I find support in my analysis for a partial mediating role of controls in the relationship between corporate strategy and business-unit-level strategy. The results from the analysis demonstrate that the strategic orientations of business units are endogenous to the corporate strategy through the mechanism of controls to which each business unit is subject. I also find support for the moderating effect of certain factors at the corporate level, such as size of corporate headquarters, number of business units managed by the corporation, and the corporate CEO’s background in the relationship between corporate strategy and controls.

The findings of this thesis re-establish the role of corporate strategy in our understanding of business-unit-level strategy and performance. Contrary to past research, I have theorized business-unit-level strategy to be endogenous to corporate strategy. I have also developed the controls construct and have measured it for each business unit studied in order to test my theoretical model. My findings in this thesis take a step towards enhancing our understanding of how corporate strategy influences strategy and performance at the business unit level.

To explore the effect of Corporate Strategy on Subsidiary level strategy and performance, I have conducted a quantitative analysis of data corresponding to over 2500 subsidiaries from 193 corporations. Building on a proprietary dataset made accessible for this research, I tested the theoretical model for this thesis using previously collected data from each of the studied subsidiaries and the corporate headquarters of their corporate parents. The dataset comprises of objective measures of subsidiary and corporate financial performance, objective characteristics of corporate headquarters characteristics and structure, as well as more subjective and behavioural data based on surveys which focus on control mechanisms to which subsidiaries are subject and the strategic orientation they pursue. The quantitative analysis was undertaken after performing steps for validation of the measures used and in compliance with measures and techniques used in past research.

I find support in my analysis for the mediating role of Controls in the relationship between Corporate Strategy and subsidiary level strategy.
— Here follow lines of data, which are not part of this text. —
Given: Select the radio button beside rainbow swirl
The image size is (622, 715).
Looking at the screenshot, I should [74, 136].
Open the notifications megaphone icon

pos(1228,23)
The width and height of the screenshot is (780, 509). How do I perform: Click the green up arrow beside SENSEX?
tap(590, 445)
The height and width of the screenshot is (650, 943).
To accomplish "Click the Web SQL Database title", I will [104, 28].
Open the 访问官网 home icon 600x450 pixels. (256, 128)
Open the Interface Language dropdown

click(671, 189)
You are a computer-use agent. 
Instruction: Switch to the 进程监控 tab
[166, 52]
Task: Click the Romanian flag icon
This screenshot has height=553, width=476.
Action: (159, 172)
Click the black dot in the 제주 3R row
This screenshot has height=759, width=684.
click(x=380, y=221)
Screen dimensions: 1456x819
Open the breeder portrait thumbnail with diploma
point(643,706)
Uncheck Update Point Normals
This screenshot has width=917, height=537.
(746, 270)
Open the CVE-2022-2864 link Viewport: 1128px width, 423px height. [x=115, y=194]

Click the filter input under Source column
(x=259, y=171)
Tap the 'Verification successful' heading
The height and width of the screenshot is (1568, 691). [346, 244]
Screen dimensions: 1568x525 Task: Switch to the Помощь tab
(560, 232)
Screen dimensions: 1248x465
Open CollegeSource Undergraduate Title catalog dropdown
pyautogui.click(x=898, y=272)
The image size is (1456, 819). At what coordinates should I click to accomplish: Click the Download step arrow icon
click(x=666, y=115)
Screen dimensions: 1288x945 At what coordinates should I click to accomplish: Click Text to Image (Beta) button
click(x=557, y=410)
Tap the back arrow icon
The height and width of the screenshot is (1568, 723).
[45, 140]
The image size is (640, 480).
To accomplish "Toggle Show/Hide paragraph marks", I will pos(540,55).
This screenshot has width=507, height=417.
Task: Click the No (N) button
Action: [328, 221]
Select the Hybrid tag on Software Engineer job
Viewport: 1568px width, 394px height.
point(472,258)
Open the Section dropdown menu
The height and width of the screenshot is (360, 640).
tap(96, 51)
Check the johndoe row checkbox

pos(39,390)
The results from the analysis demonstrate that the strategic orientations of subsidiaries are endogenous to the corporate strategy through the mechanism of Controls each subsidiary is subject to. I also find support for the moderating effect of certain aspects and characteristics at corporate level such as size of corporate headquarters, number of subsidiaries managed by the corporation, and corporate CEO’s background in the relationship between Corporate Strategy and Controls.

The findings of this thesis re-establish the role of Corporate Strategy in our understanding of subsidiary level strategy and performance. Contrary to past research, I have theorized subsidiary level strategy to be endogenous to corporate strategy. I have also developed the Controls construct and have measured it for each subsidiary studied in order to test my theoretical model. My findings in this thesis take a step towards enhancing our understanding of how Corporate Strategy influences strategy and performance at corporate and subsidiary levels.